In order to avoid a possible decrease in response speed based on the adjustment of the driving current, a method can be used which controls the number of light emitting diodes emitting light with a 100% luminance instead of adjusting the driving current for the individual light emitting diodes.
FIG. 10 shows that a white light emitting diode group also using a color wheel is used as a light source. In this case, dimming is performed based on the number of light emitting diodes emitting light such that luminance is 80% of a rated value for projection of a red (R) image, is equal to the rated value, that is, 100% of the rated value, for projection of a green (G) image, and is 60% of the rated value for projection of a blue (B) image.
FIG. 10(A) shows projection timings for each color image. FIG. 10(B) shows the light emission intensity of the white light emitting diode group. FIGS. 10(C) to 10(E) show how the white light emitting diode group is driven for each color image. Also in this case, the white light emitting diode group is assumed to be composed of a total of five light emitting diodes w1 to w5.
As shown in FIGS. 10(C) to 10(E), when a red (R) image, a green (G) image, and a blue (B) image are projected, the number of those of the light emitting diodes w1 to w5 which emit light is adjusted such that the luminance is 80%, 100%, and 60% of the rated value, respectively.
In FIG. 10(C), to allow the white light emitting diode group as a whole to provide an 80% luminance, four of the five light emitting diodes w1 to w5, that is, the light emitting diodes w1 to w4, are driven so as to emit light with a luminance accounting for 100% of the rated value, with the remaining one light emitting diode w5 totally prevented from being driven.

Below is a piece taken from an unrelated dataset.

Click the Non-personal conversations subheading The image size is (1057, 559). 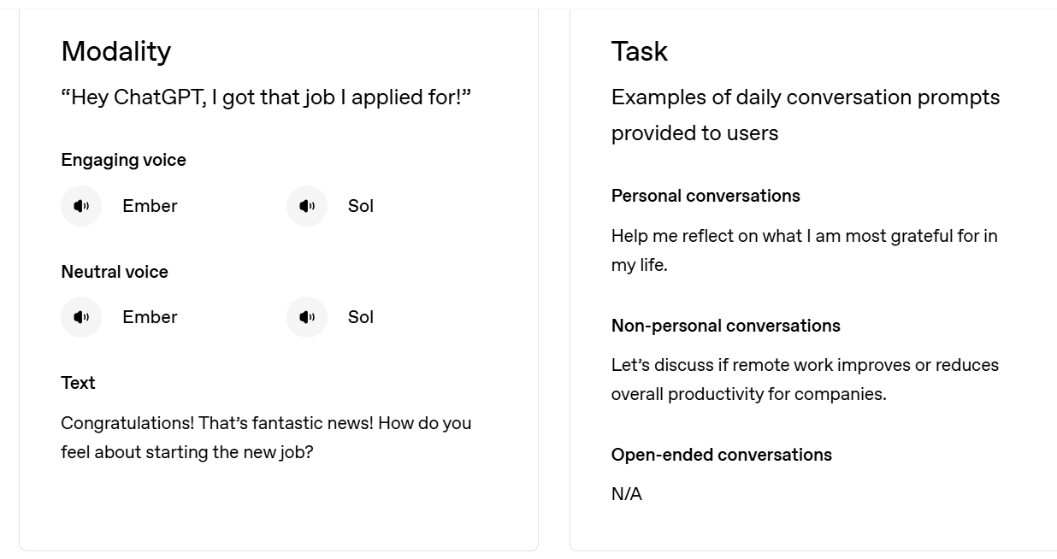click(x=725, y=326)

In FIG. 10(D), to allow the white light emitting diode group as a whole to provide a 100% luminance, all the five light emitting diodes w1 to w5 are driven so as to emit light with a luminance accounting for 100% of the rated value.
In FIG. 10(E), to allow the white light emitting diode group as a whole to provide a 60% luminance, three of the five light emitting diodes w1 to w5, that is, the light emitting diodes w1 to w3, are driven so as to emit light with a luminance accounting for 100% of the rated value, with the remaining two light emitting diodes w4 and w5 totally prevented from being driven.
If the number of light emitting elements emitting light is adjusted to obtain the currently required luminance as described above, all the elements to emit light are driven at the rated value. This prevents a sufficient response speed from being achieved.
In contrast, the light emission duration varies among the plurality of light emitting elements making up the light source. As a result, the lifetime of the light emitting element located at the position where the element is most frequency used disadvantageously corresponds directly to the lifetime of the light source section as a whole.